Stored items
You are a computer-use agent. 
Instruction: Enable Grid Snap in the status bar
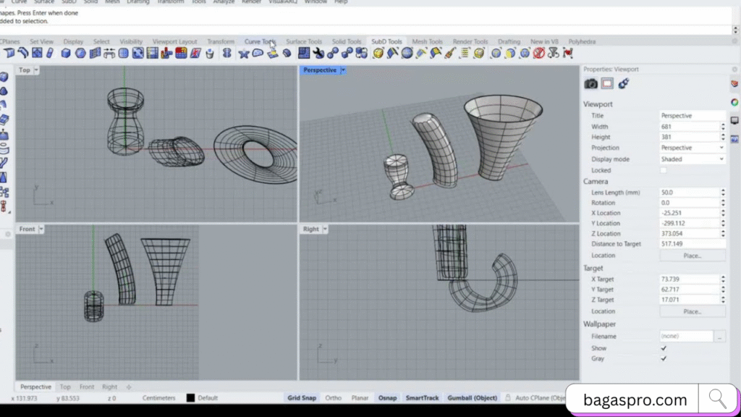(x=302, y=397)
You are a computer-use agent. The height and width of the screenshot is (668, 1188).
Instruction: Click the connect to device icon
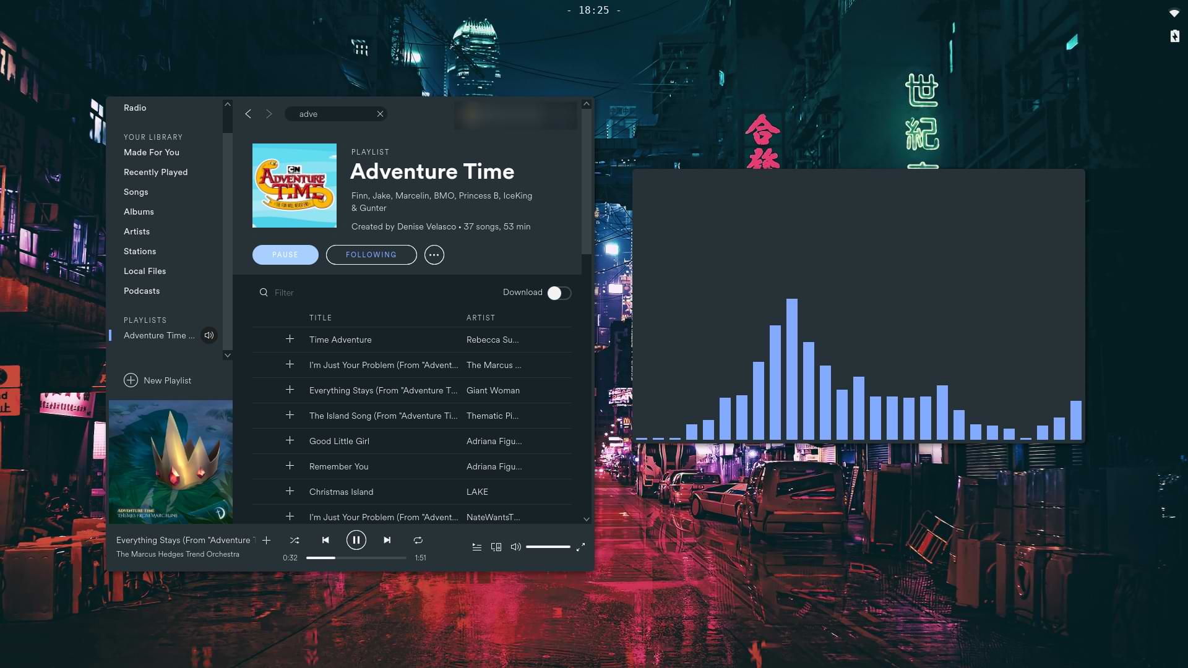[496, 547]
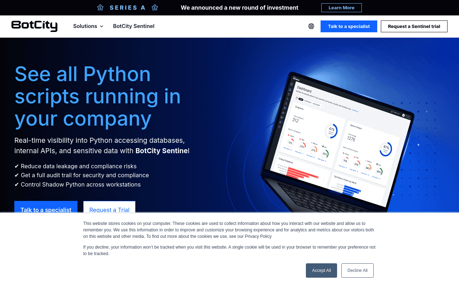The width and height of the screenshot is (459, 287).
Task: Click Request a Sentinel trial button
Action: click(414, 26)
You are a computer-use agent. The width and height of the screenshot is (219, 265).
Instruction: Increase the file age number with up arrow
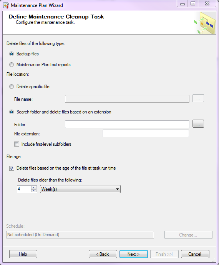click(34, 187)
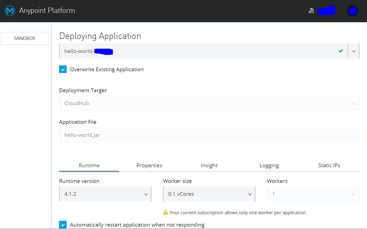Select the Runtime tab
This screenshot has height=229, width=367.
(x=89, y=166)
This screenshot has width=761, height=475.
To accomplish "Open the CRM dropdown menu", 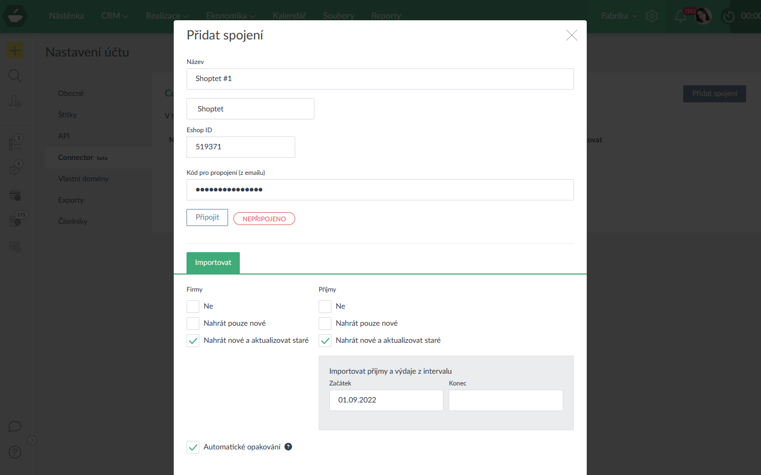I will pyautogui.click(x=115, y=16).
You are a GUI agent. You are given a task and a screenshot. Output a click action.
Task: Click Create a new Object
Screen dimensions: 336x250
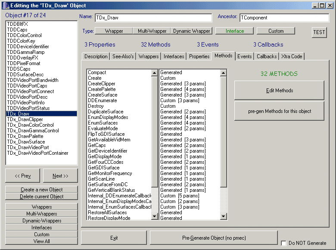coord(41,190)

**PROMPT**
Wherever a line holds the word "computer", copy that line out of the entries above.

**TASK RESPONSE**
You are a computer-use agent. 
You are a computer-use agent. The height and width of the screenshot is (668, 1188).
You are a computer-use agent. The width and height of the screenshot is (219, 265).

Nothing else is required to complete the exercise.